TASK STATEMENT
Word for word, copy the line that contains "Click the Spiele controller icon" and each line after it in the data below. Pictures stay out of the copy.

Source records
* * *
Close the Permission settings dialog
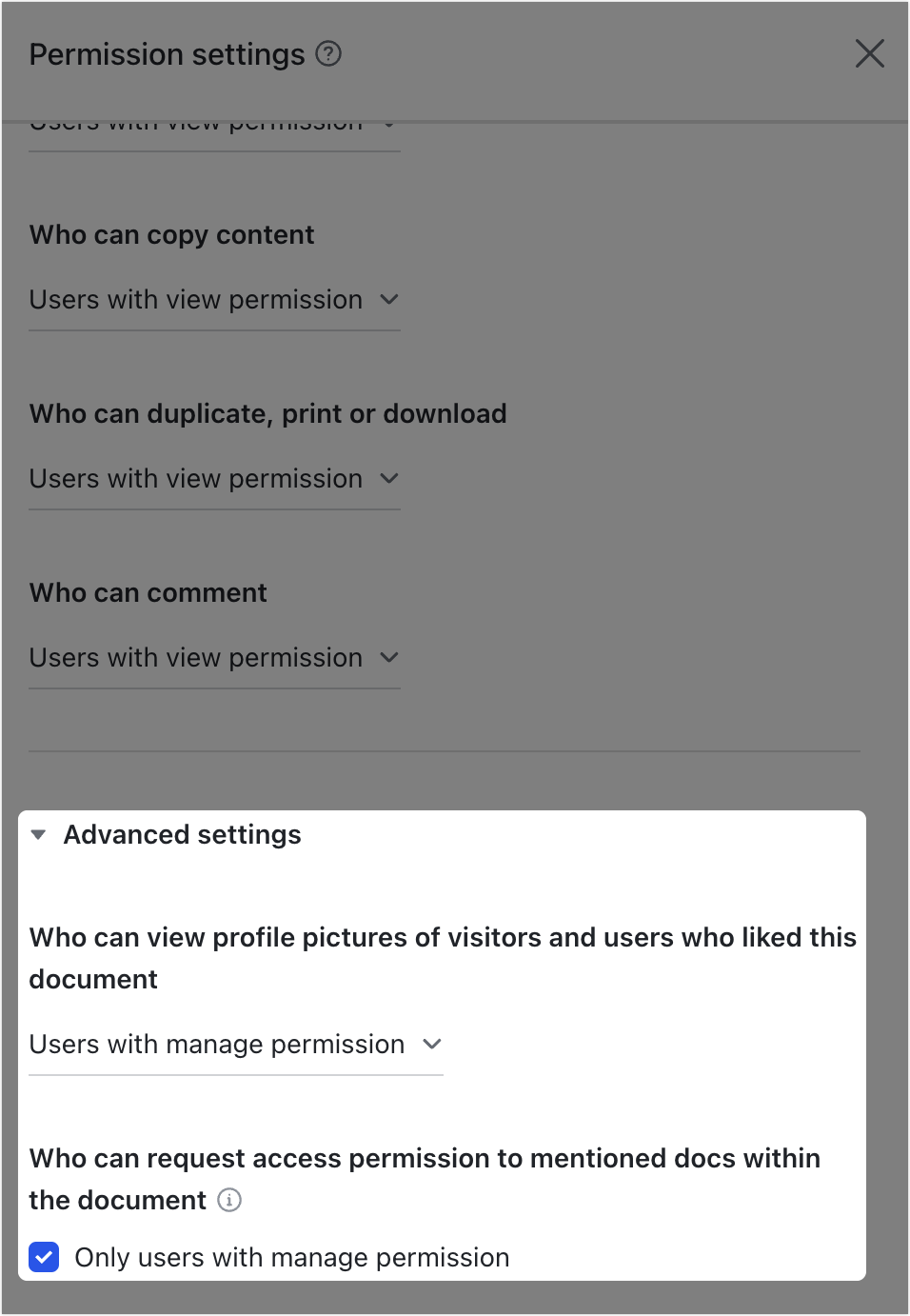The height and width of the screenshot is (1316, 910). pos(869,54)
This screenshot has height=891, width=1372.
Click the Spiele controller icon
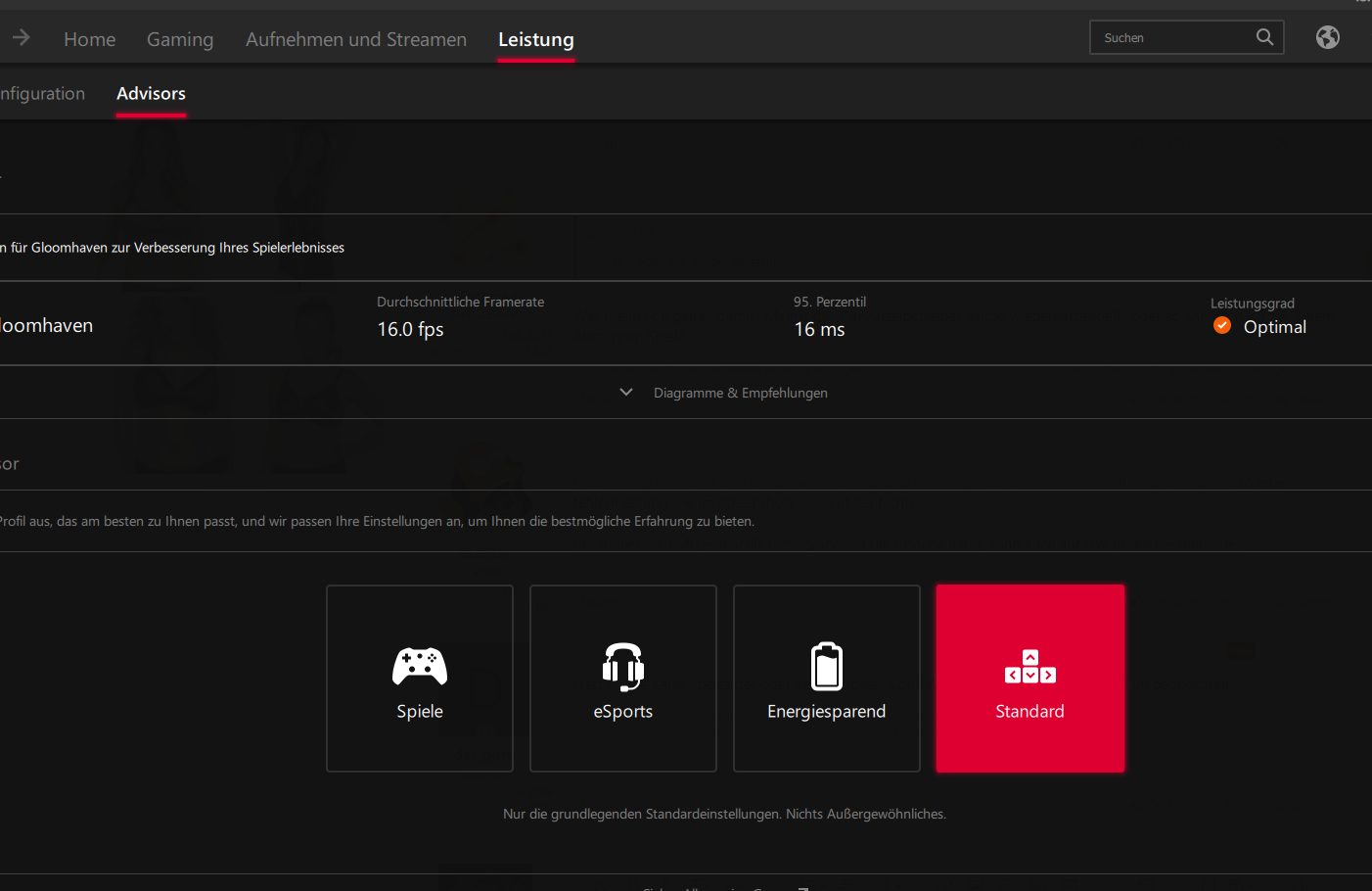click(419, 665)
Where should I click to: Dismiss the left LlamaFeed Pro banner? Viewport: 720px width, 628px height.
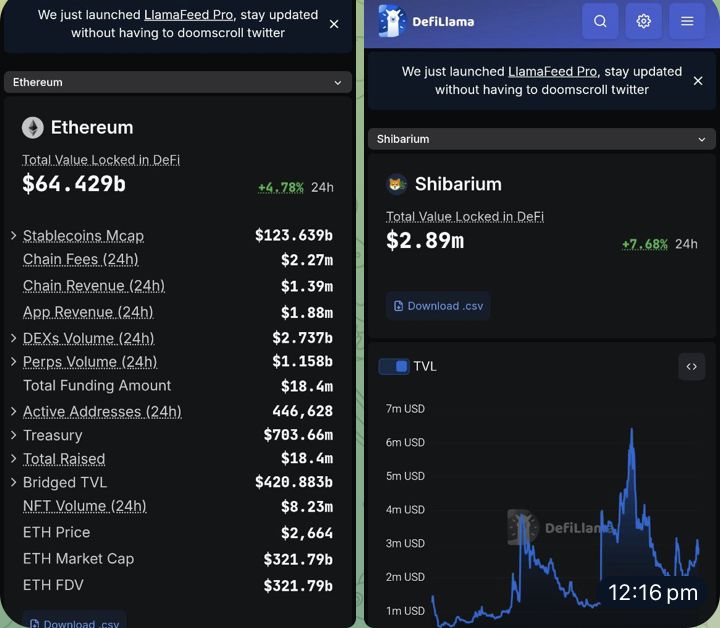(x=334, y=24)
* * *
EXERCISE RESPONSE
Click the Spiele controller icon
click(419, 665)
Where should I click to: Dismiss the left LlamaFeed Pro banner? Viewport: 720px width, 628px height.
(x=334, y=24)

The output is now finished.